## WHAT THE TASK ASKS
Print out each entry below exactly; do not carry over any image.

════════

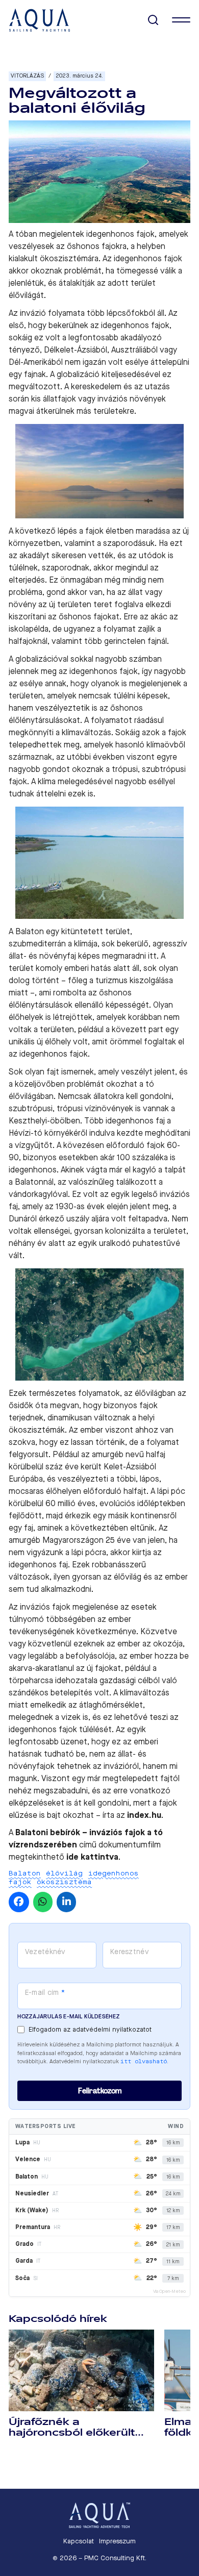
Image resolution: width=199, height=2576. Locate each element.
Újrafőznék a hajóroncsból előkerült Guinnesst (72, 2432)
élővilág (64, 1873)
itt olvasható (143, 2061)
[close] (181, 20)
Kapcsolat (78, 2541)
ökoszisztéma (64, 1882)
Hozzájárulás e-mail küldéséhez (68, 2016)
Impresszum (117, 2541)
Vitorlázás (27, 76)
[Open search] (153, 20)
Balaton (25, 1873)
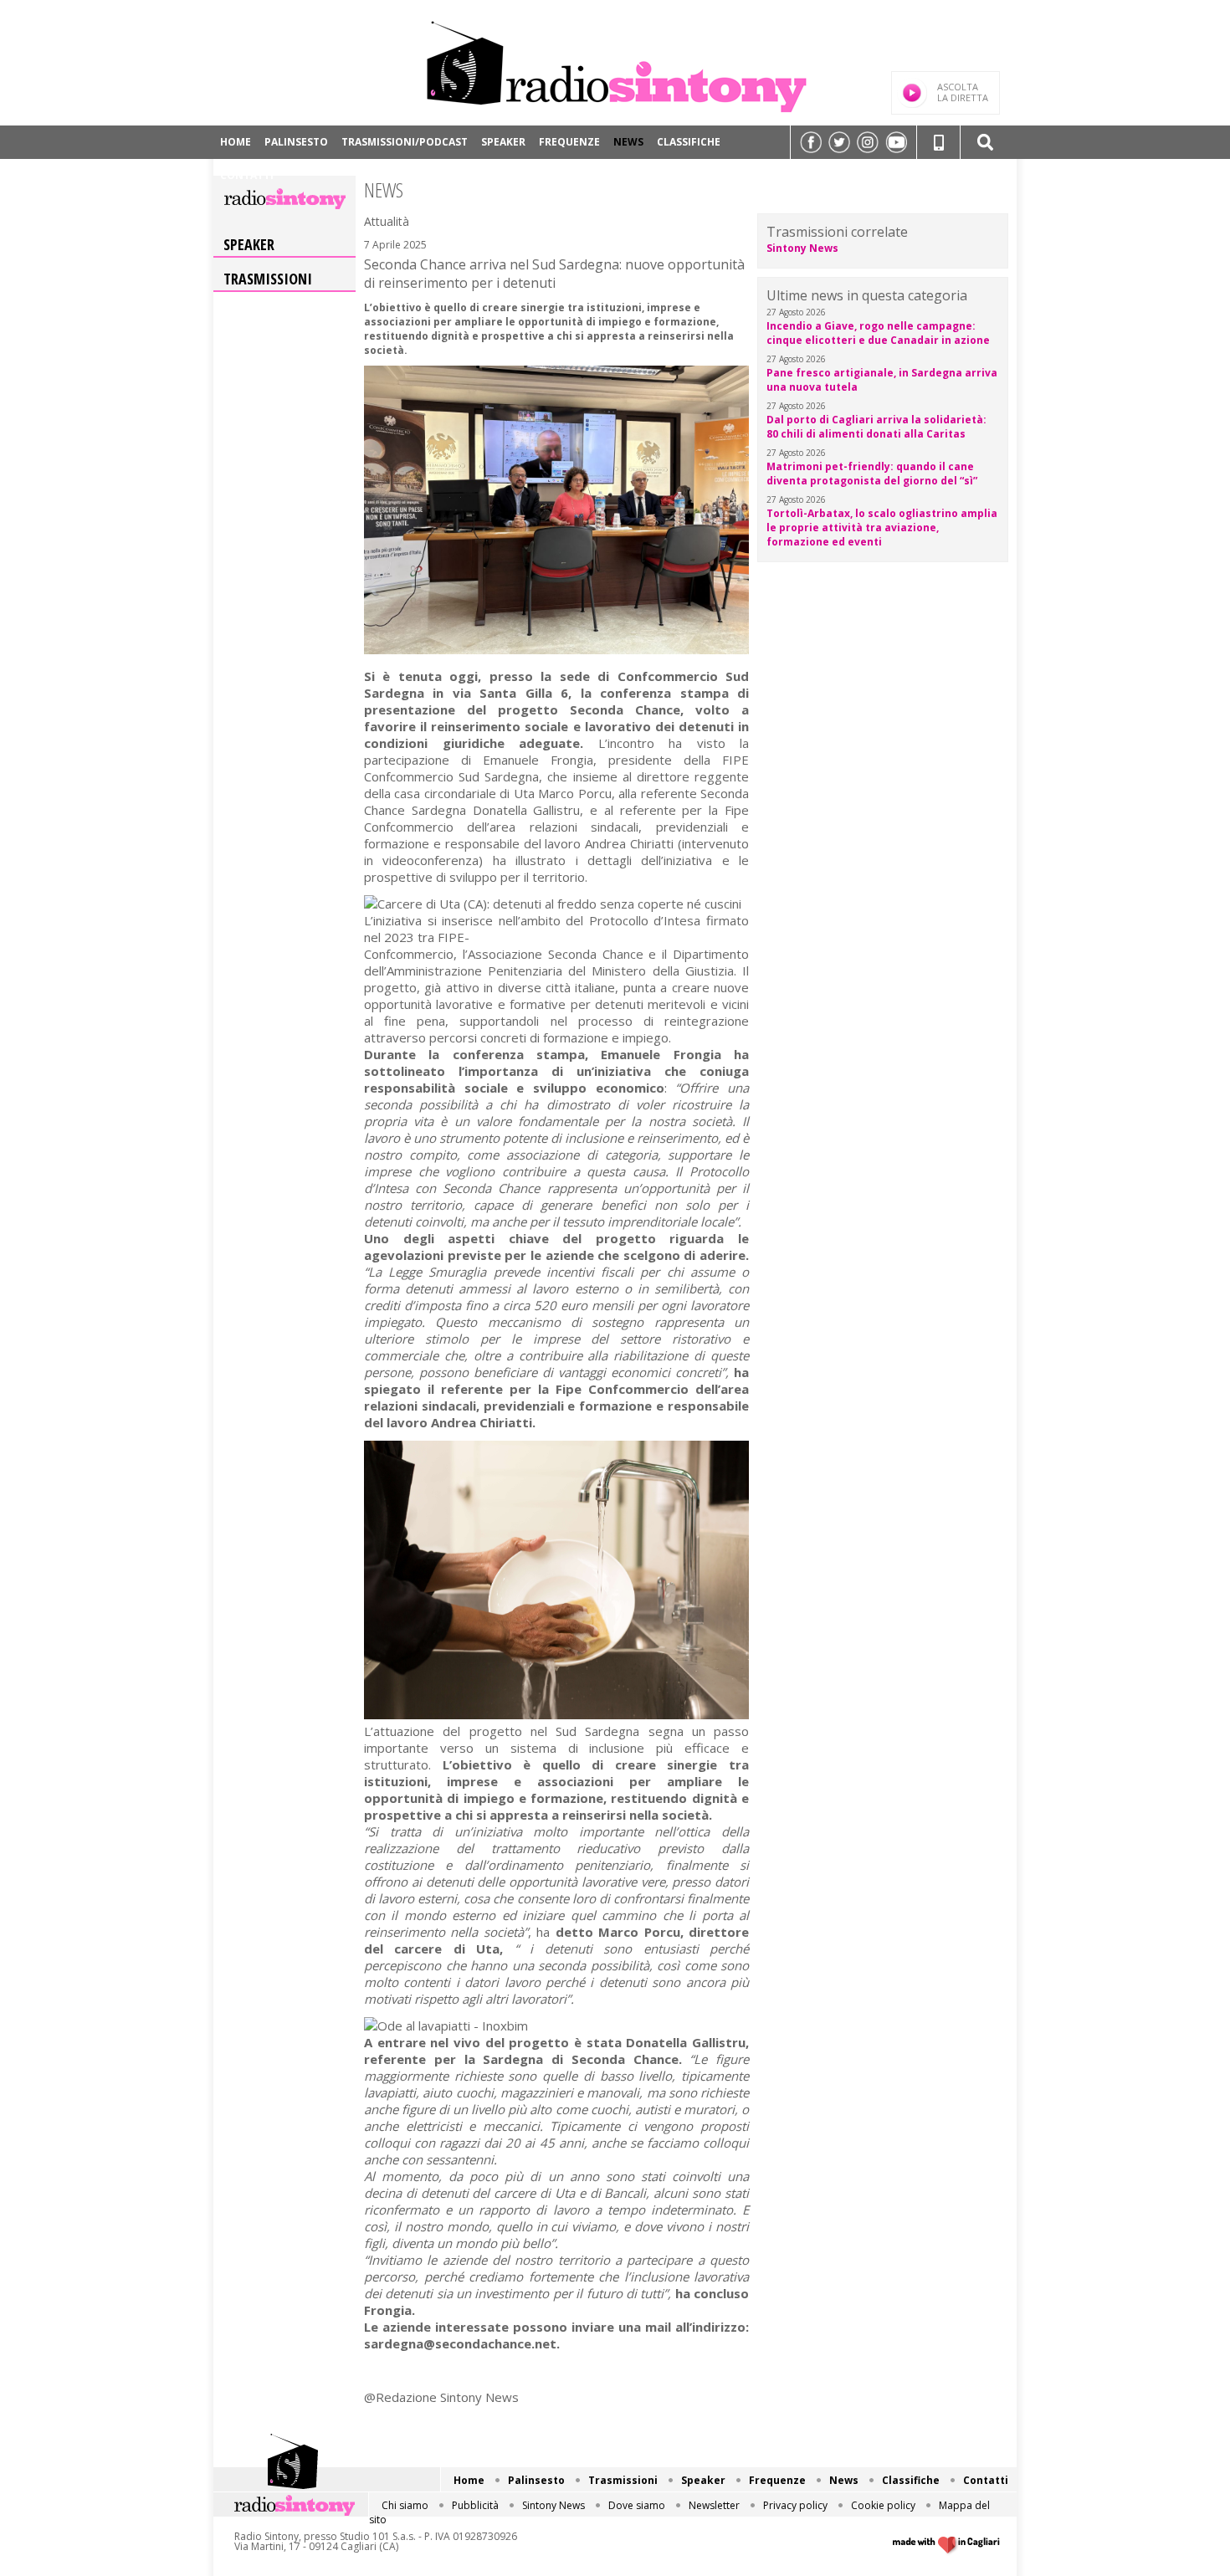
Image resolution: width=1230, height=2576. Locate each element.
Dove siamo (636, 2505)
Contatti (247, 175)
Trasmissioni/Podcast (404, 142)
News (628, 142)
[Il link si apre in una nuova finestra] (811, 142)
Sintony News (802, 248)
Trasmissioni (267, 279)
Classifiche (688, 142)
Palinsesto (296, 142)
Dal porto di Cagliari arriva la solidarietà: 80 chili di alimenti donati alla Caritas (876, 426)
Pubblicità (475, 2505)
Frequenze (569, 142)
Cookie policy (883, 2505)
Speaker (503, 142)
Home (235, 142)
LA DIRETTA (962, 92)
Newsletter (714, 2505)
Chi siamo (405, 2505)
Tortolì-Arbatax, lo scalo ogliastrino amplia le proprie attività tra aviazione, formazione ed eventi (881, 527)
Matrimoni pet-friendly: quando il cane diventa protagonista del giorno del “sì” (871, 473)
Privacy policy (795, 2505)
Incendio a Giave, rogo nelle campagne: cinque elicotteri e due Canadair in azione (878, 333)
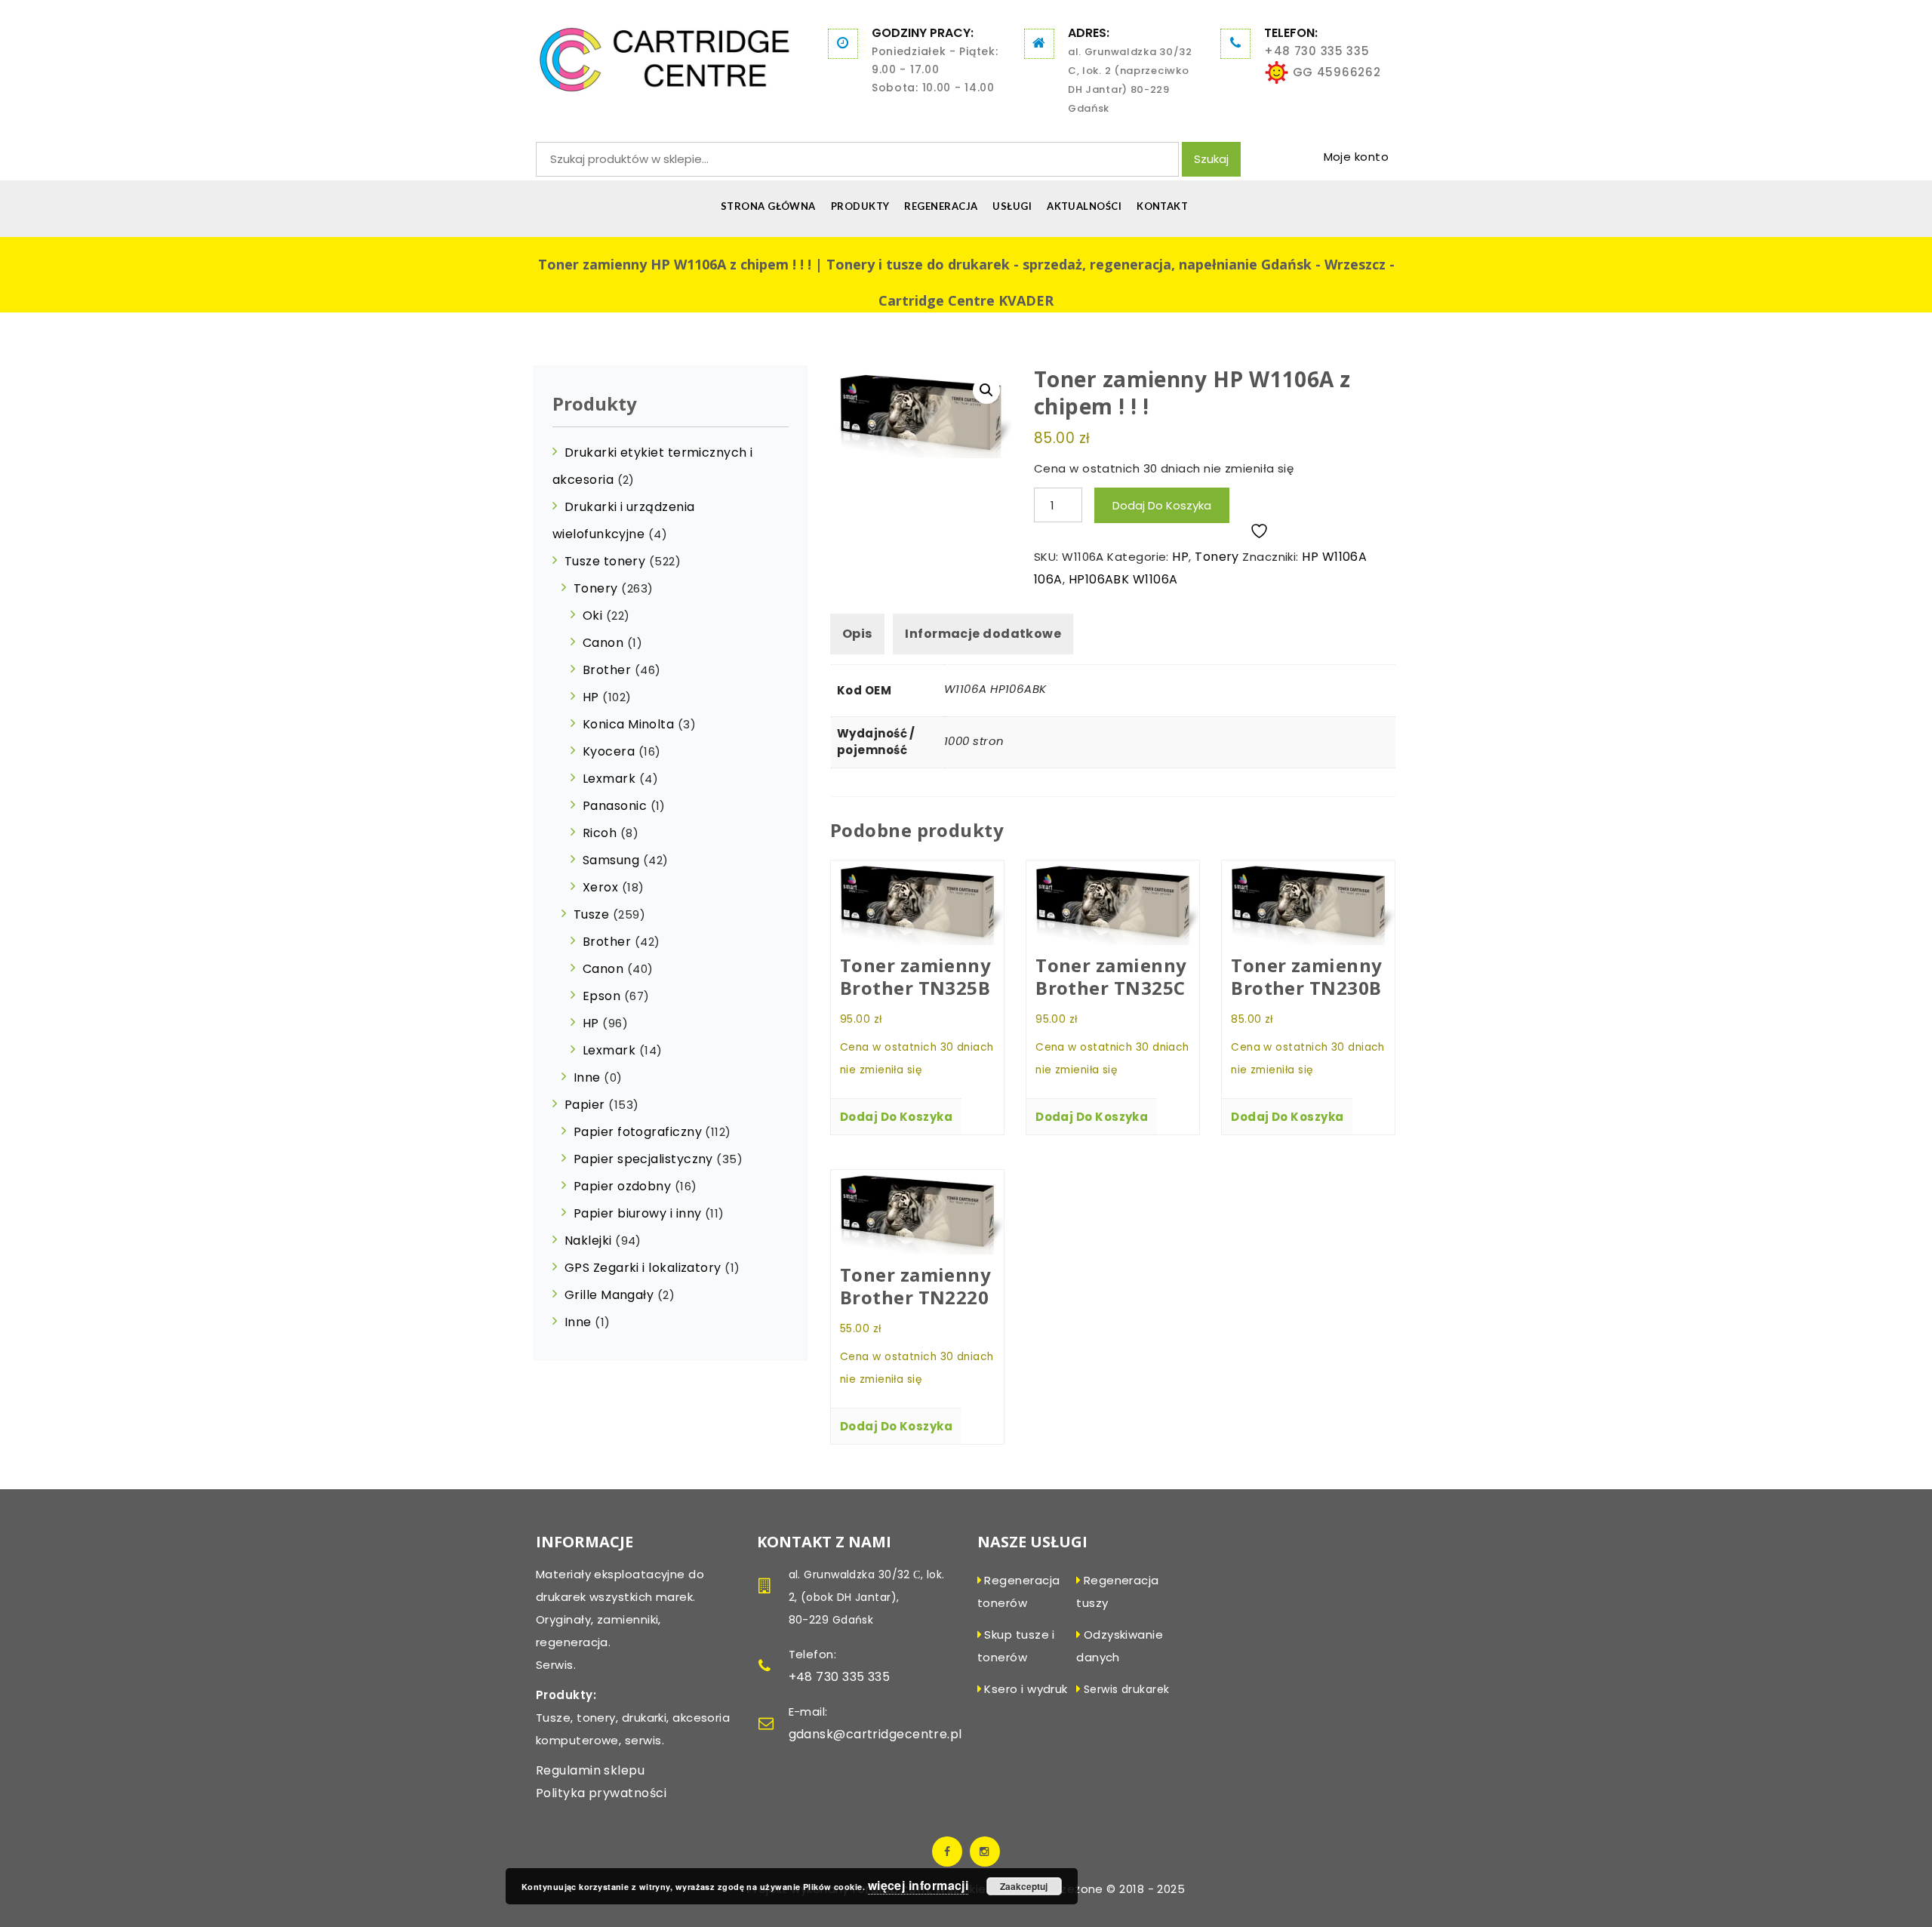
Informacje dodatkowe (983, 633)
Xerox (600, 887)
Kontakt (1162, 206)
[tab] (857, 634)
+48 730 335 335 (1317, 51)
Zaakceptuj (1024, 1886)
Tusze (591, 914)
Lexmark (609, 778)
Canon (603, 642)
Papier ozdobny (622, 1186)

════════

## ANSWER BOX
Image resolution: width=199, height=2576. Locate each element.
Újrafőznék a hajóroncsból előkerült Guinnesst (72, 2432)
élővilág (64, 1873)
itt olvasható (143, 2061)
[close] (181, 20)
Kapcsolat (78, 2541)
ökoszisztéma (64, 1882)
Hozzájárulás e-mail küldéséhez (68, 2016)
Impresszum (117, 2541)
Vitorlázás (27, 76)
[Open search] (153, 20)
Balaton (25, 1873)
Image resolution: width=1230, height=2576. Locate each element.
Dove siamo (636, 2505)
Contatti (247, 175)
Trasmissioni/Podcast (404, 142)
News (628, 142)
[Il link si apre in una nuova finestra] (811, 142)
Sintony News (802, 248)
Trasmissioni (267, 279)
Classifiche (688, 142)
Palinsesto (296, 142)
Dal porto di Cagliari arriva la solidarietà: 80 chili di alimenti donati alla Caritas (876, 426)
Pubblicità (475, 2505)
Frequenze (569, 142)
Cookie policy (883, 2505)
Speaker (503, 142)
Home (235, 142)
LA DIRETTA (962, 92)
Newsletter (714, 2505)
Chi siamo (405, 2505)
Tortolì-Arbatax, lo scalo ogliastrino amplia le proprie attività tra aviazione, formazione ed eventi (881, 527)
Matrimoni pet-friendly: quando il cane diventa protagonista del giorno del “sì” (871, 473)
Privacy policy (795, 2505)
Incendio a Giave, rogo nelle campagne: cinque elicotteri e due Canadair in azione (878, 333)
Informacje dodatkowe (983, 633)
Xerox (600, 887)
Kontakt (1162, 206)
[tab] (857, 634)
+48 730 335 335 (1317, 51)
Zaakceptuj (1024, 1886)
Tusze (591, 914)
Lexmark (609, 778)
Canon (603, 642)
Papier ozdobny (622, 1186)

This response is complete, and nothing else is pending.